Tuesday, January 26, 2010
Fight Stories, Fall 1949
Fight Stories v09n06 (1949-Fall.FictionHouse)(Darwination-DPP).cbr
Get the scan here!
This was a highly enjoyable pulp, if you read just one of these sports issues, this is the one I'd recommend. Contents:
I am a boxing/fight fan to some extent, but must admit I was pleasantly surprised that a whole pulp revolving around boxing would keep me so thoroughly interested. How much punishment can a man take? When does the man taking a beating turn it around to pummel his opponent? When is taking a dive actually the moral thing to do? These stories seem to contain a lot of the wonderful interior struggles and thoughts of these fighters, and I was also entertained by the wide world of old school boxing these stories could conjure.
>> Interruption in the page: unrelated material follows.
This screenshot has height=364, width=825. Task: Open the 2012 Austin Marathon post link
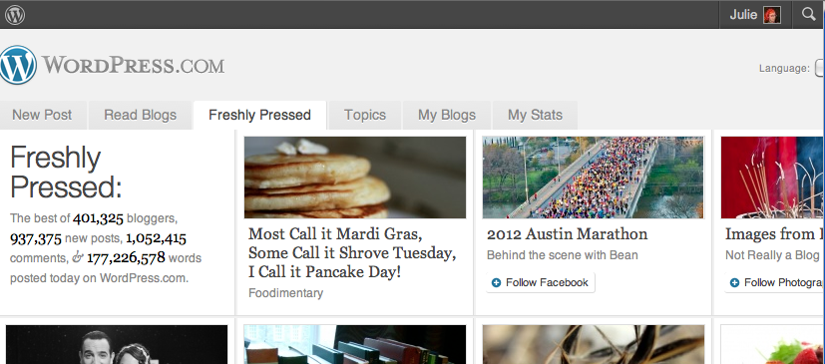[x=568, y=234]

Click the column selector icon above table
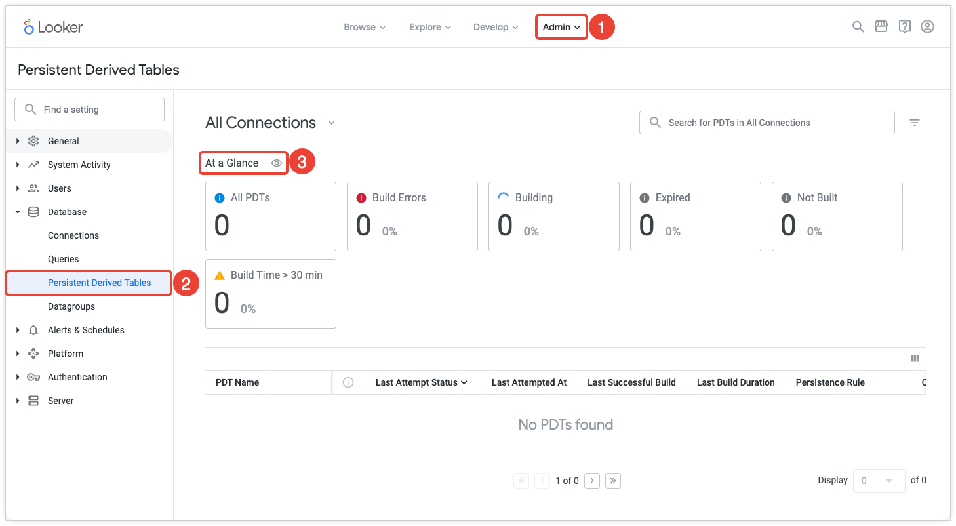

There's the down and out fighter, the up and coming boxer, the whole world of organized crime and carnival promotion around boxing, and the always present sports journalist trying to figure out what's really going on. In particular, I like the first novel, "One Fist was Irish," very much having a wee bit of the Irish temper in me, and also "Homecoming," a peek inside a boxer's mind years after taking a dive in a big fight on his first trip home to take a second dive. The short historical sketch, "Poor Jake!," don't ask me if it's true or not, about American Jake Kilrain's 106 round bare-knuckle boxing held in France in front of a crowd of jeering Englishmen is a true portrait of horror. The description of the beating he takes is astounding. The way the seconds (kind of like a trainer I suppose, but perhaps more like the use of the term in a duel) would participate in these matches is quite interesting and seems more like something that would be staged in our modern wrestling matches. Also, this mag includes biographical sketches towards the end of some issues that are of interest to the boxing historian. This issue's biographical sketch discusses the career of Tony Zale, most famous for his series of bouts with Rocky Graziano. Robert Richard's sports writing is excellent here, and I love his narration of the three bouts with Graziano - there is a palpable excitement and you can feel Graziano's rage at his first loss. Richards does a nice job of portraying Zale as midwestern, blue-collar champion of the steelworker who can take a beating then give one in return. With the decline of boxing's popularity in recent years, we sometimes forget how exciting and central it is in the American past, but reading a pulp like this helps us remember.
The cover is by George Gross.
As always, samples. Some nice art in this issue, Fiction House had some great artists doing there interiors in the late 40s.
And this week's studies in the oddities of pulp advertising:
Gentlemen, do watch out if you encounter a woman wearing this scent, will you?
Ah, an absolute mainstay of advertising for men, the rupture easer. Be thankful for modern surgery, eh?